Early Diagnosis from Mild Cognitive Impairment to Alzheimer’s Disease Dementia on MRI Images Using Transfer Learning
摘要
The use of intelligent diagnostic methods for early Alzheimer’s disease detection carries significant implications across various domains, encompassing economic impact and treatment opportunities. This study focuses on Alzheimer’s disease diagnosis and disease progression investigation utilizing transfer learning. Our proposed method employs a transfer learning approach following the acquisition of MRI images from the ADNI database, leveraging the advantage of low computational cost. For preprocessing, the proposed method employs FreeSurfer software, employing a slice-based processing approach along the Axial, Coronal, and Sagittal axes. Three pre-trained models are utilized for feature extraction. Subsequently, an ensemble learning technique combines the strengths of these models across all axes simultaneously.
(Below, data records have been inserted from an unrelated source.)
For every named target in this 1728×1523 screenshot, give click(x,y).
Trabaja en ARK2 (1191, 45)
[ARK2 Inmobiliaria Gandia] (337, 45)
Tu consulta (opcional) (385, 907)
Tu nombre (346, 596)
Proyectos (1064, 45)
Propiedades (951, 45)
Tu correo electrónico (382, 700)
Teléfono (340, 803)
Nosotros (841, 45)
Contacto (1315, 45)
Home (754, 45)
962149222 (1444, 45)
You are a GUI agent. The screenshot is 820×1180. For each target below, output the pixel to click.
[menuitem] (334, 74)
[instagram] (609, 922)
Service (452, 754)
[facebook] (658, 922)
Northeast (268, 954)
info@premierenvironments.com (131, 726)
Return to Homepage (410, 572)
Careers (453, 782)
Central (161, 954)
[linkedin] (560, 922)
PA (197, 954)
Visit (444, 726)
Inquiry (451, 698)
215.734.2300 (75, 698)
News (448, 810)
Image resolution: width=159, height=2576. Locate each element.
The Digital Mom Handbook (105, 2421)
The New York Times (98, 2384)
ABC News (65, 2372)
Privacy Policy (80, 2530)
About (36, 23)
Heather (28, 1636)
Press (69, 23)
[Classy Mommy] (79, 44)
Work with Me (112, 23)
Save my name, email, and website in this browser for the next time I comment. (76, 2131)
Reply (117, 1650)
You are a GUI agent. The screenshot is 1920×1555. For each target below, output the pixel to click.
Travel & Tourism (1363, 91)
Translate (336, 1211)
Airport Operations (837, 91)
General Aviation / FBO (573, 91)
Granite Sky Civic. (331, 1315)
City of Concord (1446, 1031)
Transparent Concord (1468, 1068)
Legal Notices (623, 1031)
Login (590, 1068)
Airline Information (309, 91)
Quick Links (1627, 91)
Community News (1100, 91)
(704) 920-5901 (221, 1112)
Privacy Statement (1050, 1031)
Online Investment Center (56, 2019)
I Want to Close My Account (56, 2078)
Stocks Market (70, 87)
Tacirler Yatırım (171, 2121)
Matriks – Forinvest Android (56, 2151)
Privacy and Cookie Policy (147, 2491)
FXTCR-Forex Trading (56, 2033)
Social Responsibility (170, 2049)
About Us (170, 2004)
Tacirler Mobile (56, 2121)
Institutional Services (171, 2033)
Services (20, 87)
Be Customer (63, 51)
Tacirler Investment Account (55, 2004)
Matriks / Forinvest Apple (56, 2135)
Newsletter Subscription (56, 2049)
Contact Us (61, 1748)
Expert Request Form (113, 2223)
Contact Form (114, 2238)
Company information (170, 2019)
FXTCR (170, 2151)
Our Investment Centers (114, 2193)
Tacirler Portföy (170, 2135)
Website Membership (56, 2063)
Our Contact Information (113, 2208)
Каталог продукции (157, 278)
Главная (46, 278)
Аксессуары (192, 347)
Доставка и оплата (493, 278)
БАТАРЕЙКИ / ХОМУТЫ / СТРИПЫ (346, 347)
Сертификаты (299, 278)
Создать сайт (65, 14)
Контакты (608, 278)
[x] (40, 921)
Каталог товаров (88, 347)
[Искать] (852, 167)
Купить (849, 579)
This approach effectively addresses two critical issues in this domain. Upon classifying the three stages of AD, MCI, and CN, the results demonstrate a reasonable diagnostic performance for Alzheimer’s disease. Particularly noteworthy is the classification accuracy of 99.84% along the axial axis in examining disease progression between pMCI and sMCI stages. The presented algorithm facilitates the estimation of disease progression two years prior to Alzheimer’s disease onset without additional computational burden, demonstrating highly competitive accuracy compared to other existing methods.